This year marks the 20th anniversary of the Canadiens’ last Stanley Cup championship.
The Canadiens and Los Angeles Kings split the first two games of the Stanley Cup final in Montreal before the series moved to L.A. for Game 3 on June 5, 1993. John LeClair scored the winner in overtime as the Canadiens beat the Kings 4-3 to take a 2-1 series lead and record their ninth straight overtime victory.
Below are the columns by Michael Farber and Red Fisher that were published in The Gazette following the game:
(Photo by Denis Brodeur/NHLI via Getty Images)
Canadiens OT magic still lives
PUBLISHED IN THE GAZETTE ON JUNE 6, 1993
INGLEWOOD, Calif. – Ed Ronan had the words for it – over and over again. Huge. Great. Super. And, of course, wow!

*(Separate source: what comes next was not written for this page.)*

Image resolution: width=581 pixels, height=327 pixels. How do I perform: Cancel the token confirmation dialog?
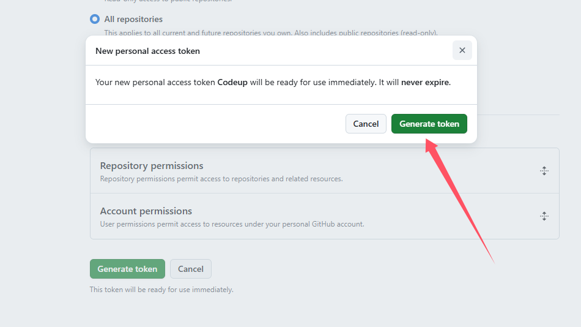click(366, 124)
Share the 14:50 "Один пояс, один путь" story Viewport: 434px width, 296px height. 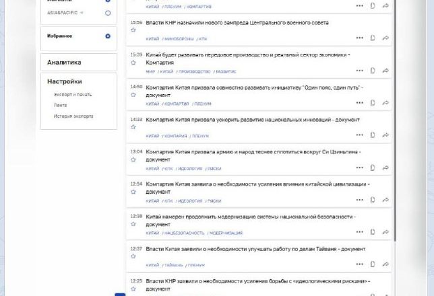[385, 103]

He stands there watching John LeClair getting the 4-3 winner over the Los Angeles Kings 34 seconds into yet another overtime – only he’s talking, mostly, about Brian Bellows.

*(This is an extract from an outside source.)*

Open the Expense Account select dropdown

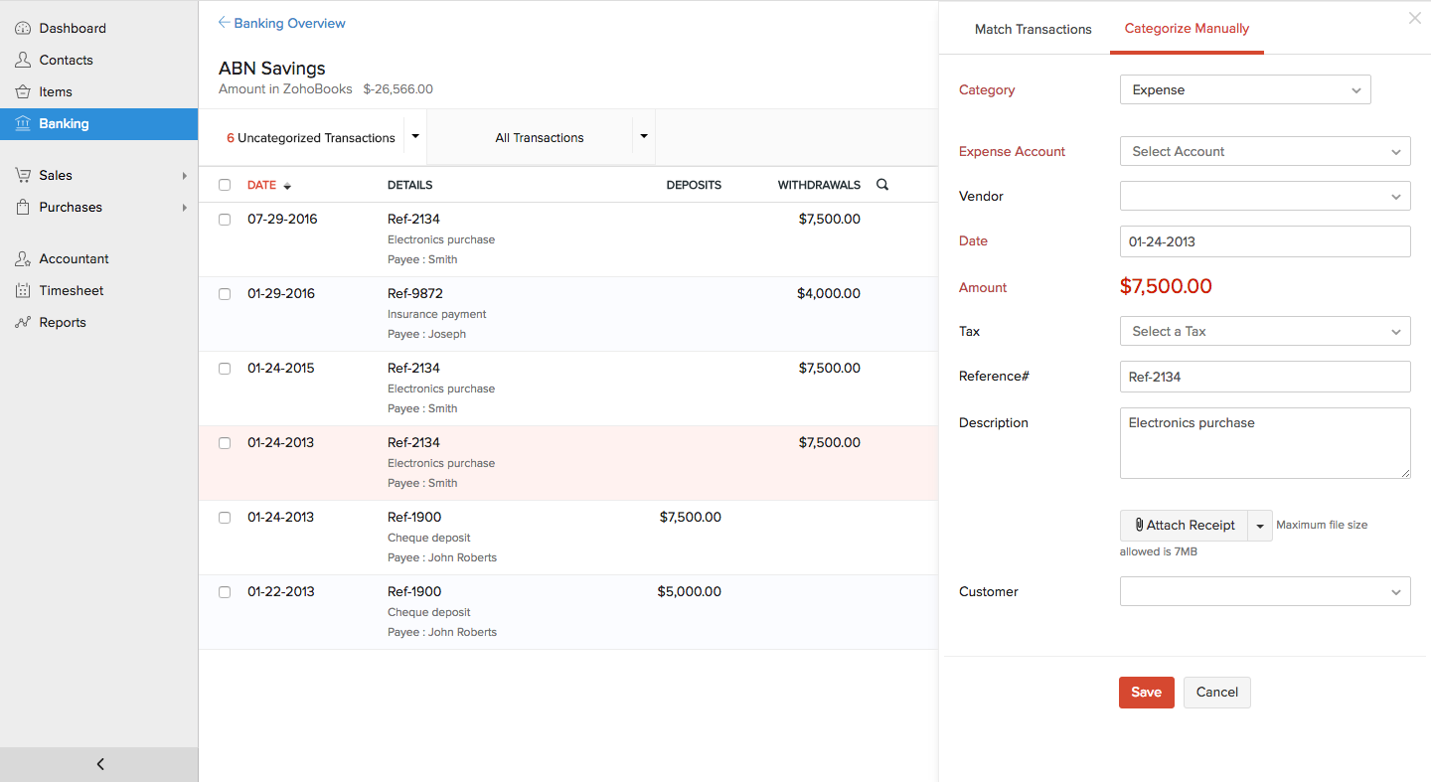(x=1264, y=152)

“Watch it … watch it,” he exults. “The big guy (LeClair) … he’s going in and barely misses … see that? But watch B.B. (Brian Bellows) coming into the play. Watch him …”
What Ronan was watching on the replay in what developed into mind- boggling ninth consecutive overtime victory, was Bellows taking out defenceman Mark Hardy and Tony Granato, along with Marty McSorley on the winning goal.
“After the big guy just missed,” said Bellows, “I knew I couldn’t get to the puck. What’s left, eh? You take the man out.”
“Look at him … look at him,” exulted Ronan. “He’s got Hardy all wrapped up, or the puck’s out of there, OK? Lookit … lookit, he taking him into (Tony) Granato …I guess. That’s huge.
“There’s John now … he’s just picking it up and look at those three Kings flopping all over the place. Get outta there,” yelled Ronan at the television monitor.
“What a goal! What a huge play by B.B. That’s hockey,” he said. “Game’s over. Thank you very much.”
And thank you, the Canadiens – as a team – must be saying to whoever or whatever it is that’s taking care of them all the way to the 2-1 lead they now hold in their best-of-seven Stanley Cup final with the Kings.
It’s doesn’t get better than this on a night when the Canadiens swept into a 3-0 lead 23 minutes into the game on goals by Bellows, Gilbert Dionne and Mathieu Schneider. Then they lost it when Luc Robitaille, Granato and Wayne Gretzky scored before the second period ended. Then Patrick Roy, who had been beaten on a soft one (Granato) saved it with a brilliant stop on Jari Kurri five minutes into the final period.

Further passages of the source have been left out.